Problem 6. Using the definition of a limit, show that ${\displaystyle {\displaystyle \lim _{x\rightarrow 1}{\sqrt {x}}=1}}$.

Solution. We have ${\displaystyle f(x)={\sqrt {x}},\ L=1}$  and ${\displaystyle c=1}$. We start our scratchwork as usual, assuming ${\displaystyle |f(x)-L|<\epsilon }$. Then we have

${\displaystyle {\begin{array}{cccrcl}&&&|{\sqrt {x}}-1|&<&{\displaystyle \epsilon }\\\\\Rightarrow &&&|{\sqrt {x}}+1|\cdot |{\sqrt {x}}-1&<&|{\sqrt {x}}+1|\cdot \epsilon \\\\\Rightarrow &&&|x-1|&<&|{\sqrt {x}}+1|\cdot \epsilon .\end{array}}}$

Similar to the quadratic examples, we can set an initial ${\displaystyle \delta =1.}$ Then

${\displaystyle -\delta \,=\,-1\,<\,x-1\,<\,1\,=\,\delta ,}$

and adding one to each term we find

${\displaystyle 0\,<\,x\,<\,2.}$

This, in turn, means that

${\displaystyle 1\,<\,{\sqrt {x}}+1\,<\,{\sqrt {2}}+1.}$

Multiplying the inequality by ${\displaystyle \epsilon }$, we have

${\displaystyle \epsilon \,<\,|{\sqrt {x}}+1|\,<\,\left({\sqrt {2}}+1\right)\epsilon \qquad {\mbox{while}}\qquad {\frac {\epsilon }{{\sqrt {2}}+1}}\,<\,{\frac {\epsilon }{|{\sqrt {x}}+1|}}\,<\,{\frac {\epsilon }{1}}.}$

for all ${\displaystyle x}$ satisfying ${\displaystyle |x-1|<1=\delta }$. This gives us our ${\displaystyle \delta }$, and we can write the proof.

Proof. Let ${\displaystyle \epsilon >0}$ be given. Choose ${\displaystyle \delta =\min \left\{1,\epsilon \right\}}$. Then, whenever ${\displaystyle |x-c|=|x-1|<\delta }$,

${\displaystyle {\begin{array}{cccrclcc}&&&|x-1|&<&{\displaystyle \epsilon }\\\\\Rightarrow &&&|({\sqrt {x}}+1)({\sqrt {x}}-1)|&<&\epsilon \\\\\Rightarrow &&&\left|{\sqrt {x}}+1\right|\cdot \left|{\sqrt {x}}-1\right|&<&\epsilon \\\\\Rightarrow &&&\left|{\sqrt {x}}-1\right|&<&{\frac {\epsilon }{\left|{\sqrt {x}}+1\right|}}&<&\epsilon ,\end{array}}}$

as required.

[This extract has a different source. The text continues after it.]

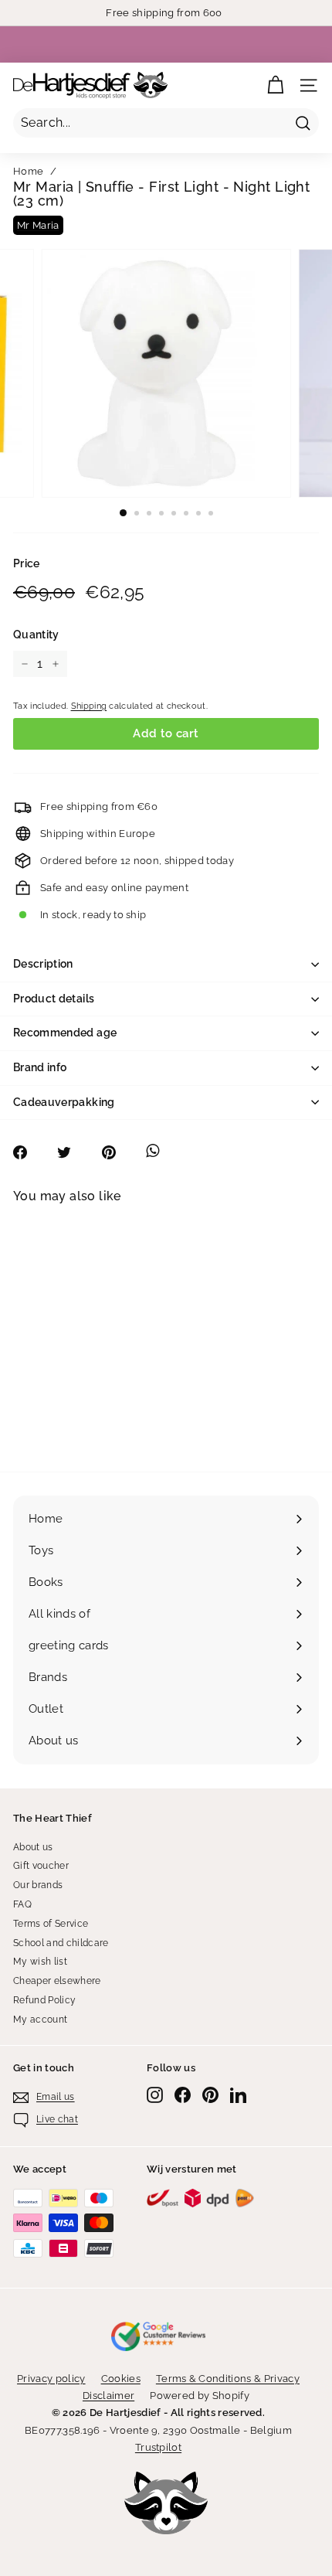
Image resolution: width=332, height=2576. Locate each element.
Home (28, 171)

Notice that we used both of the inequalities involving ${\displaystyle \epsilon }$ and ${\displaystyle \left|{\sqrt {x}}+1\right|}$  to complete the proof.

${\displaystyle \square }$
There are many more difficult examples, but these are meant as an introduction.